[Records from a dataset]
----------------------------------------

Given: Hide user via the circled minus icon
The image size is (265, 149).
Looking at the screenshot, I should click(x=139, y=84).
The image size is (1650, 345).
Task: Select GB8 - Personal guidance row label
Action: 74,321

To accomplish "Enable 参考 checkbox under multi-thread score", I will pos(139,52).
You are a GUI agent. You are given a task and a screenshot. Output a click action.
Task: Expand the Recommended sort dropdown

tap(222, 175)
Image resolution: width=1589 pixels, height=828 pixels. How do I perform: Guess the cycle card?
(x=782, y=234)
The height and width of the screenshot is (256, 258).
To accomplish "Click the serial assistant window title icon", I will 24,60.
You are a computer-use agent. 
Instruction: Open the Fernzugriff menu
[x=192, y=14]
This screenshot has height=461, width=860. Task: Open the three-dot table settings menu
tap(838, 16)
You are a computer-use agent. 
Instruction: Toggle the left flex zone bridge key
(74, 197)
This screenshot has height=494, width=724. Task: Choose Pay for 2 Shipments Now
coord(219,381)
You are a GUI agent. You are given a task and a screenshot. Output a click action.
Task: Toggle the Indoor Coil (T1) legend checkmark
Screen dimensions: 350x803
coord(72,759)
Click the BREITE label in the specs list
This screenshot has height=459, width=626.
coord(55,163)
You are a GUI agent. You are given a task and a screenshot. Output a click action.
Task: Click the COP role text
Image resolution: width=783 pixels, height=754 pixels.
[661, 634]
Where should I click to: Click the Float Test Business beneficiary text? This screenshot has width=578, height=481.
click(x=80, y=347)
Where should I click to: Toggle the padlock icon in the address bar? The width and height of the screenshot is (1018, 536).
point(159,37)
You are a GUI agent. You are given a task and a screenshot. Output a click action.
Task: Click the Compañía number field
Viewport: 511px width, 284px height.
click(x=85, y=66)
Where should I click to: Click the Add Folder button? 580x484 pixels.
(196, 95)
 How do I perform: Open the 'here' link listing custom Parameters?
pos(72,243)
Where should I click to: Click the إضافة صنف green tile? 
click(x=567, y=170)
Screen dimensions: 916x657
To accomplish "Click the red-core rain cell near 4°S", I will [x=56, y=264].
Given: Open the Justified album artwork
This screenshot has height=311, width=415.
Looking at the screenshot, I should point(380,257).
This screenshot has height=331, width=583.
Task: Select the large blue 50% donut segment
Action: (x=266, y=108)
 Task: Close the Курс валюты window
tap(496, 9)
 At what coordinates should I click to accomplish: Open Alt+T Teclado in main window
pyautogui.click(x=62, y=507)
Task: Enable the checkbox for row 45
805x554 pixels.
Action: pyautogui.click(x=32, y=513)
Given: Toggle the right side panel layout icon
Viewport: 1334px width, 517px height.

----------------------------------------

▸ **Exercise**:
Having read the records, return each one exactly.

▸ **Answer section**:
Given: Hide user via the circled minus icon
The image size is (265, 149).
Looking at the screenshot, I should click(x=139, y=84).
The image size is (1650, 345).
Task: Select GB8 - Personal guidance row label
Action: 74,321

To accomplish "Enable 参考 checkbox under multi-thread score", I will pos(139,52).
You are a GUI agent. You are given a task and a screenshot. Output a click action.
Task: Expand the Recommended sort dropdown

tap(222, 175)
Image resolution: width=1589 pixels, height=828 pixels. How do I perform: Guess the cycle card?
(x=782, y=234)
The height and width of the screenshot is (256, 258).
To accomplish "Click the serial assistant window title icon", I will 24,60.
You are a computer-use agent. 
Instruction: Open the Fernzugriff menu
[x=192, y=14]
This screenshot has height=461, width=860. Task: Open the three-dot table settings menu
tap(838, 16)
You are a computer-use agent. 
Instruction: Toggle the left flex zone bridge key
(74, 197)
This screenshot has height=494, width=724. Task: Choose Pay for 2 Shipments Now
coord(219,381)
You are a GUI agent. You are given a task and a screenshot. Output a click action.
Task: Toggle the Indoor Coil (T1) legend checkmark
Screen dimensions: 350x803
coord(72,759)
Click the BREITE label in the specs list
This screenshot has height=459, width=626.
coord(55,163)
You are a GUI agent. You are given a task and a screenshot. Output a click action.
Task: Click the COP role text
Image resolution: width=783 pixels, height=754 pixels.
[661, 634]
Where should I click to: Click the Float Test Business beneficiary text? This screenshot has width=578, height=481.
click(x=80, y=347)
Where should I click to: Toggle the padlock icon in the address bar? The width and height of the screenshot is (1018, 536).
point(159,37)
You are a GUI agent. You are given a task and a screenshot. Output a click action.
Task: Click the Compañía number field
Viewport: 511px width, 284px height.
click(x=85, y=66)
Where should I click to: Click the Add Folder button? 580x484 pixels.
(196, 95)
 How do I perform: Open the 'here' link listing custom Parameters?
pos(72,243)
Where should I click to: Click the إضافة صنف green tile? 
click(x=567, y=170)
Screen dimensions: 916x657
To accomplish "Click the red-core rain cell near 4°S", I will [x=56, y=264].
Given: Open the Justified album artwork
This screenshot has height=311, width=415.
Looking at the screenshot, I should point(380,257).
This screenshot has height=331, width=583.
Task: Select the large blue 50% donut segment
Action: (x=266, y=108)
 Task: Close the Курс валюты window
tap(496, 9)
 At what coordinates should I click to accomplish: Open Alt+T Teclado in main window
pyautogui.click(x=62, y=507)
Task: Enable the checkbox for row 45
805x554 pixels.
Action: pyautogui.click(x=32, y=513)
Given: Toggle the right side panel layout icon
Viewport: 1334px width, 517px height.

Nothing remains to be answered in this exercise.